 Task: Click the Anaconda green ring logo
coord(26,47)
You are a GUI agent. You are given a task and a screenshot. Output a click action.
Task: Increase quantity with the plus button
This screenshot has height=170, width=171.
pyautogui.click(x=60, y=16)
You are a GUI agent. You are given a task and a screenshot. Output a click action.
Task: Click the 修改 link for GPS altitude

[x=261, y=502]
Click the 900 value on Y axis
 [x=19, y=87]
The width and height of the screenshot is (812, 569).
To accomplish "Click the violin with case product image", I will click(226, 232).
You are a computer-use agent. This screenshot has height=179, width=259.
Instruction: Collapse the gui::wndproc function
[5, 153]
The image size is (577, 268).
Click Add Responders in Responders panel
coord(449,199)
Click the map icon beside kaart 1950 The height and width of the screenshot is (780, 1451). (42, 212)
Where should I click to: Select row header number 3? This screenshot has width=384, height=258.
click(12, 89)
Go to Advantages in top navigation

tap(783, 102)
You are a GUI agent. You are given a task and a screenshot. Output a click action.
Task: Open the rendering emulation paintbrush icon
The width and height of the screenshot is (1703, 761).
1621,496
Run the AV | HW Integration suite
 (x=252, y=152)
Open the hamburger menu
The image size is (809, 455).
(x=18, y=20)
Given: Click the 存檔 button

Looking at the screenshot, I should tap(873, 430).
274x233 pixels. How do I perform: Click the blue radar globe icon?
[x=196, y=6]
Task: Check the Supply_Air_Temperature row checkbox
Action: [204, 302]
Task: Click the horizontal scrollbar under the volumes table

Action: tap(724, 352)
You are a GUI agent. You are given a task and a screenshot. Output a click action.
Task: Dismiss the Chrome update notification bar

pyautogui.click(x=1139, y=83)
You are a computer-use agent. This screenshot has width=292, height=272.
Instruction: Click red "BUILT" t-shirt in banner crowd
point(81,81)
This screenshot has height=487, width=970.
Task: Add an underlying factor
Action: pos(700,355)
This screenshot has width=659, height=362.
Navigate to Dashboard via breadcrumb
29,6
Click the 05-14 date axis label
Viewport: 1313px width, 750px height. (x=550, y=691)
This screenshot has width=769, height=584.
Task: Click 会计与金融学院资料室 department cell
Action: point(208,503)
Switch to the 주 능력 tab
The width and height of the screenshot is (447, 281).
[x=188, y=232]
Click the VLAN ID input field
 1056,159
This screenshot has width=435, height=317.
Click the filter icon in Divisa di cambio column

_Action item_. Print the material word for word, with nothing left out.

_Answer for the task_.
 Task: Click the Anaconda green ring logo
coord(26,47)
You are a GUI agent. You are given a task and a screenshot. Output a click action.
Task: Increase quantity with the plus button
This screenshot has height=170, width=171.
pyautogui.click(x=60, y=16)
You are a GUI agent. You are given a task and a screenshot. Output a click action.
Task: Click the 修改 link for GPS altitude

[x=261, y=502]
Click the 900 value on Y axis
 [x=19, y=87]
The width and height of the screenshot is (812, 569).
To accomplish "Click the violin with case product image", I will click(226, 232).
You are a computer-use agent. This screenshot has height=179, width=259.
Instruction: Collapse the gui::wndproc function
[5, 153]
The image size is (577, 268).
Click Add Responders in Responders panel
coord(449,199)
Click the map icon beside kaart 1950 The height and width of the screenshot is (780, 1451). (42, 212)
Where should I click to: Select row header number 3? This screenshot has width=384, height=258.
click(12, 89)
Go to Advantages in top navigation

tap(783, 102)
You are a GUI agent. You are given a task and a screenshot. Output a click action.
Task: Open the rendering emulation paintbrush icon
The width and height of the screenshot is (1703, 761).
1621,496
Run the AV | HW Integration suite
 (x=252, y=152)
Open the hamburger menu
The image size is (809, 455).
(x=18, y=20)
Given: Click the 存檔 button

Looking at the screenshot, I should tap(873, 430).
274x233 pixels. How do I perform: Click the blue radar globe icon?
[x=196, y=6]
Task: Check the Supply_Air_Temperature row checkbox
Action: [204, 302]
Task: Click the horizontal scrollbar under the volumes table

Action: tap(724, 352)
You are a GUI agent. You are given a task and a screenshot. Output a click action.
Task: Dismiss the Chrome update notification bar

pyautogui.click(x=1139, y=83)
You are a computer-use agent. This screenshot has width=292, height=272.
Instruction: Click red "BUILT" t-shirt in banner crowd
point(81,81)
This screenshot has height=487, width=970.
Task: Add an underlying factor
Action: pos(700,355)
This screenshot has width=659, height=362.
Navigate to Dashboard via breadcrumb
29,6
Click the 05-14 date axis label
Viewport: 1313px width, 750px height. (x=550, y=691)
This screenshot has width=769, height=584.
Task: Click 会计与金融学院资料室 department cell
Action: point(208,503)
Switch to the 주 능력 tab
The width and height of the screenshot is (447, 281).
[x=188, y=232]
Click the VLAN ID input field
 1056,159
This screenshot has width=435, height=317.
Click the filter icon in Divisa di cambio column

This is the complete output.